[Study questions]:
1) In the article about Governor Newsom's press conference, when did he say reporters should ask him again about a timeline?
2) Reproduce the part of the article about Governor Newsom's press conference starting with "In a press conference" and going on through "little by little.".

[Passage to read]:
- - -

In a press conference Tuesday afternoon California Governor Gavin Newsom spoke about the status of the COVID-19 “Shelter-in-Place” order, announcing a list of preliminary criteria that would need to be met in order to loosen the mandatory lockdown measures. While Newsom did not unveil a hard date to lift the restrictions and re-open California, he did emphasize that social distancing is yielding positive results, and if things continue to move in the right direction, the state could look at slowly rolling back limitations, little by little.
“In two weeks, if we see continuing decline not just in hospitalizations but ICUs, and PPE needs… ask me then,” Newsom said, in regards to an exact timeline. “We’ll be in a very different place. I know you want a timeline. But we can’t get ahead of ourselves. Let’s not make the mistake of pulling the plug too early. We don’t want to make political decisions that puts lives at risk.”

- - -

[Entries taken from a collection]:

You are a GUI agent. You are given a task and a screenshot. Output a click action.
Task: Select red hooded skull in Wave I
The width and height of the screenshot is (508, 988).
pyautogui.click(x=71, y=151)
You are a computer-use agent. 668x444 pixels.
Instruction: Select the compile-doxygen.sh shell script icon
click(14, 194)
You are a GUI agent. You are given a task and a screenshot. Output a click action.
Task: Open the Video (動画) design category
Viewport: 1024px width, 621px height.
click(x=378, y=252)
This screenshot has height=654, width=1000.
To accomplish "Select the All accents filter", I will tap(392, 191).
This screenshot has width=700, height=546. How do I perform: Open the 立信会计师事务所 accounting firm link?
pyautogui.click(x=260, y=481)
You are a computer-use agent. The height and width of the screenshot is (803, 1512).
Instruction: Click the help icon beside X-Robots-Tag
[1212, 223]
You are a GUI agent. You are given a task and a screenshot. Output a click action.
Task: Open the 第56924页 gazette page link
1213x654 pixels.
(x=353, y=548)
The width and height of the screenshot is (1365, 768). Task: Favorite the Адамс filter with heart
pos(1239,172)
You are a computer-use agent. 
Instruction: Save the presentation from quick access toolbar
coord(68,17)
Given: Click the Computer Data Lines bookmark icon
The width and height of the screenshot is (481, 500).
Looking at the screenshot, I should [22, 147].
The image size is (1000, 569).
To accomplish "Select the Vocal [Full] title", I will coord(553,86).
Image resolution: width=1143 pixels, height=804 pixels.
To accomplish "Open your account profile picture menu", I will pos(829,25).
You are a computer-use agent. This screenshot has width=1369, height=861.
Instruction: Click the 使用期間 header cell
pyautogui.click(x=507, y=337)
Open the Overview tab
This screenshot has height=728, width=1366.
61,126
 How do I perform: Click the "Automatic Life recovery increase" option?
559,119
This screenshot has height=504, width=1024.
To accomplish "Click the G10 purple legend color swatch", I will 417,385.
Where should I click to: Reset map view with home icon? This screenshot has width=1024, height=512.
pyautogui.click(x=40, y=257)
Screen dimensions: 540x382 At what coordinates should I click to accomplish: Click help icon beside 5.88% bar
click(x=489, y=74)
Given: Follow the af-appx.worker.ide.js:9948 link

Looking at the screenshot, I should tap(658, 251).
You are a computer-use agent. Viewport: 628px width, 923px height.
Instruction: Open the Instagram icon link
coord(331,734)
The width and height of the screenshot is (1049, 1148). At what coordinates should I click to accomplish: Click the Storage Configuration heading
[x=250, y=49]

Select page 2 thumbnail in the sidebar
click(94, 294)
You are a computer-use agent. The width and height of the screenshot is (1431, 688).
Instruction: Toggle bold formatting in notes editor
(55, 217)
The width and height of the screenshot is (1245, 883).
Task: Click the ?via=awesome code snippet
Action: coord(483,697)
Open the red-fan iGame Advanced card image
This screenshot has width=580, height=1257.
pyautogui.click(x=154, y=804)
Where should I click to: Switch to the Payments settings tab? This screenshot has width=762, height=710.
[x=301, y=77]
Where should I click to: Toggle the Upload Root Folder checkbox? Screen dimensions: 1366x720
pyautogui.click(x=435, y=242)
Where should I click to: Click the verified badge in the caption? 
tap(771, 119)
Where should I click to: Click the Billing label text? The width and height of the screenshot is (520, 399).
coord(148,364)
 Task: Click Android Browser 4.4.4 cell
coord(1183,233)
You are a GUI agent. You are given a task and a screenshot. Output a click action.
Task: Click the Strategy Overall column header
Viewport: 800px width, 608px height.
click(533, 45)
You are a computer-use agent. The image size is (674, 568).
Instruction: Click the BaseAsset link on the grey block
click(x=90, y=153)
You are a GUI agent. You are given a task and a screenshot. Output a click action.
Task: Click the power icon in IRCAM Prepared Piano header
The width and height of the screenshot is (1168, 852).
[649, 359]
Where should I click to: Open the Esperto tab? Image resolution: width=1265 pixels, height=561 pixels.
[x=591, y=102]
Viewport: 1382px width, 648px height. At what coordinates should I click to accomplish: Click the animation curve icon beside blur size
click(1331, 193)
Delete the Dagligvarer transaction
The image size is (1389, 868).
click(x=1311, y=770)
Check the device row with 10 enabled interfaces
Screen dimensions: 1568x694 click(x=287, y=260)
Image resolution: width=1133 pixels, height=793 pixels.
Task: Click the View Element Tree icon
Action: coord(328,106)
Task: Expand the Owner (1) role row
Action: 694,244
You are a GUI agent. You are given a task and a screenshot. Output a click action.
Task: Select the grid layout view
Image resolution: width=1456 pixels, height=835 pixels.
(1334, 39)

- - -

[Answers for this exercise]:
1) In two weeks.

2)
In a press conference Tuesday afternoon California Governor Gavin Newsom spoke about the status of the COVID-19 “Shelter-in-Place” order, announcing a list of preliminary criteria that would need to be met in order to loosen the mandatory lockdown measures. While Newsom did not unveil a hard date to lift the restrictions and re-open California, he did emphasize that social distancing is yielding positive results, and if things continue to move in the right direction, the state could look at slowly rolling back limitations, little by little.